According to Samuel Johnson's great eighteenth-century Dictionary, satire
is a censorious poem, properly distinguished by the generality of its
reflections but all too often confused with a lesser form, lampoon, distinguished by the particularity of its reflections. Libel is an actionable defamation, but the term was often used synonymously with lampoon. Slander is libel with a casual or callous disregard for truth. In the Restoration and early eighteenth century, satire, libel, lampoon, and slander were inextricably mixed, whether the specific forms they took were poetic, dramatic, narrative, or expository.

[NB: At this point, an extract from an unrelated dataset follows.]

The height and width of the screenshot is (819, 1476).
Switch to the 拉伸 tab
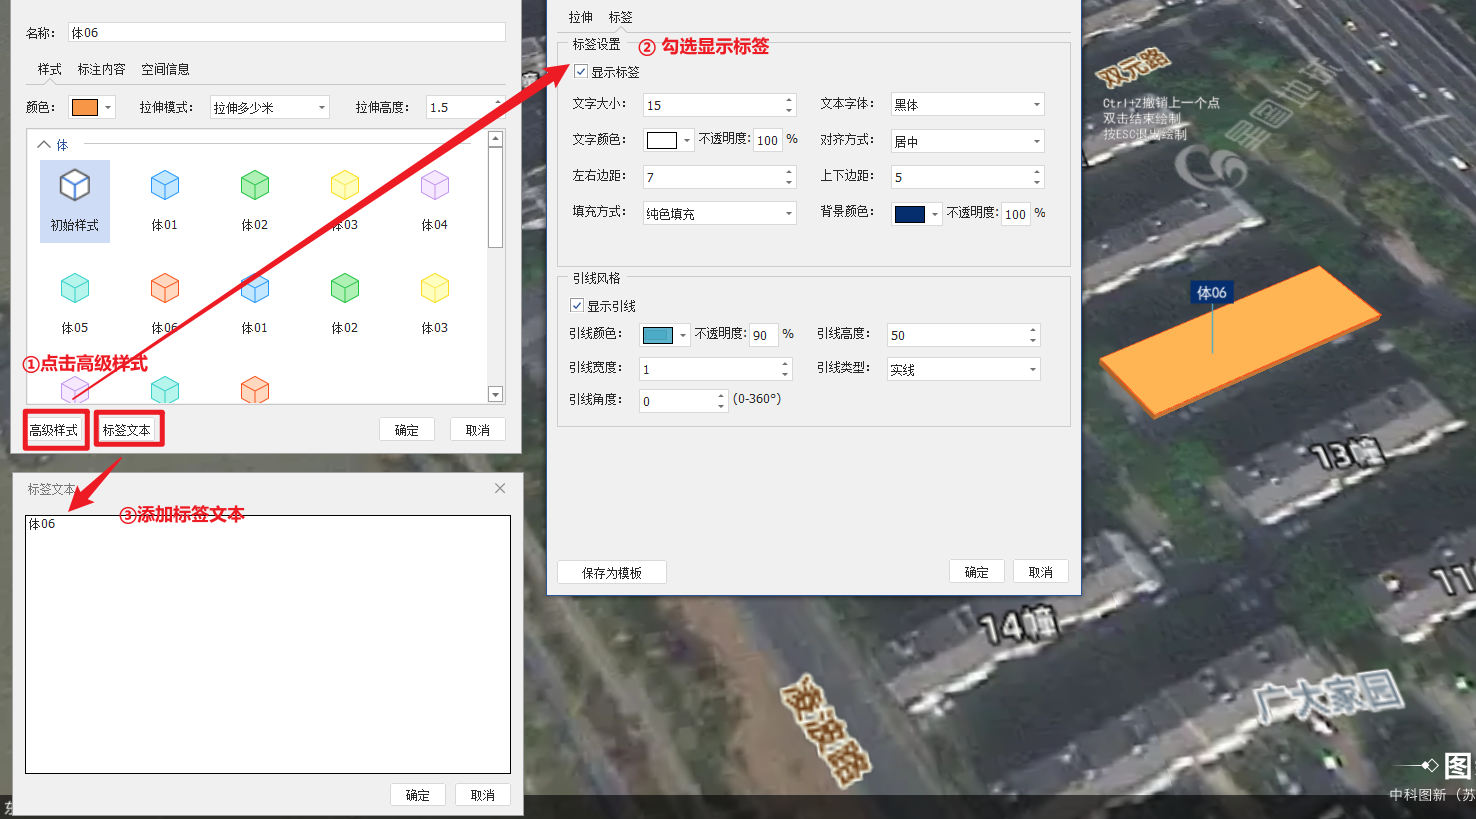(x=580, y=17)
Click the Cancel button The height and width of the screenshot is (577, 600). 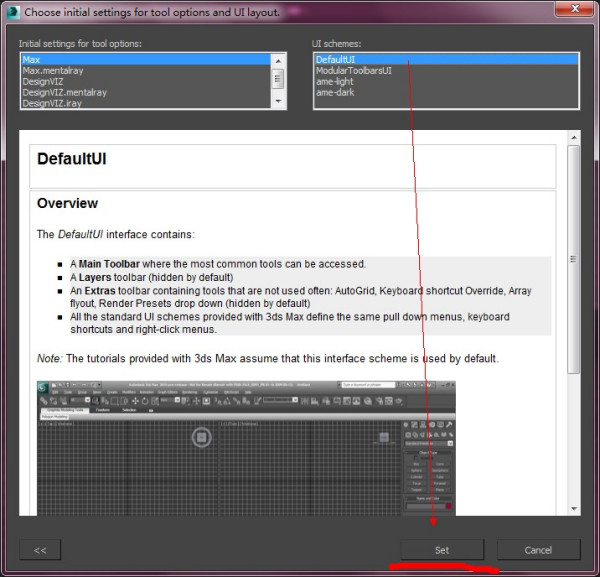pyautogui.click(x=538, y=550)
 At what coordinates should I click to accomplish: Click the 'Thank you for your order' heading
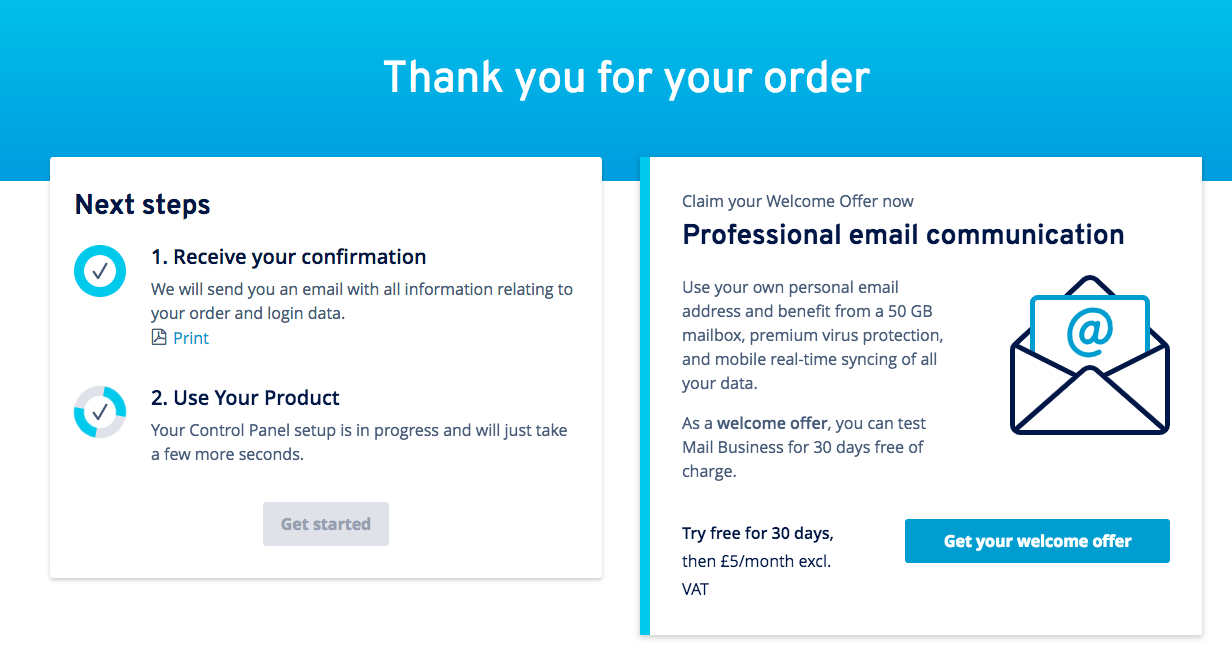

But when commentators wished to separate good vilification from bad the distinction was one of style. "Loose-writ" libels were never as effective as "shining satire," according to John Dry den and the Earl of Mulgrave in their joint effort, "An Essay Upon Satire" (1679). Perhaps "shining" does not take us very far conceptually in distinguishing satire from libel, lampoon, or slander as an embodiment of the literary spirit of opposition, but Dry den and Mulgrave have in mind the way effective satire always combines abuse with wit and imagination. To say that a satiric work's expressive power is witty or imaginatively oppositional does not necessarily make the particular animus of that work any easier to define. Whereas certain attitudes and gestures of verbal opposition mark satire - tirade, derision, disdain, mockery, belittlement, sarcasm, irony - it is far from clear exactly what a subject must do to make him, her, or it qualify as a protagonist in a satiric action. Tragedy invites viewers to identify the key flaws in a character's nature that rationalize a reversal of fortune; in comedy audiences identify strains among lovers, families, generations, classes that temporarily unsettle the social order; and in epic readers quickly mark the national and the heroic. But in satire the object of an action is identified primarily by the stance taken against it. The satirist depicts things as absurd, disreputable, or hypocritical because he deems them so. "Indignation," as the Restoration satirist John Oldham puts it, "can create a muse."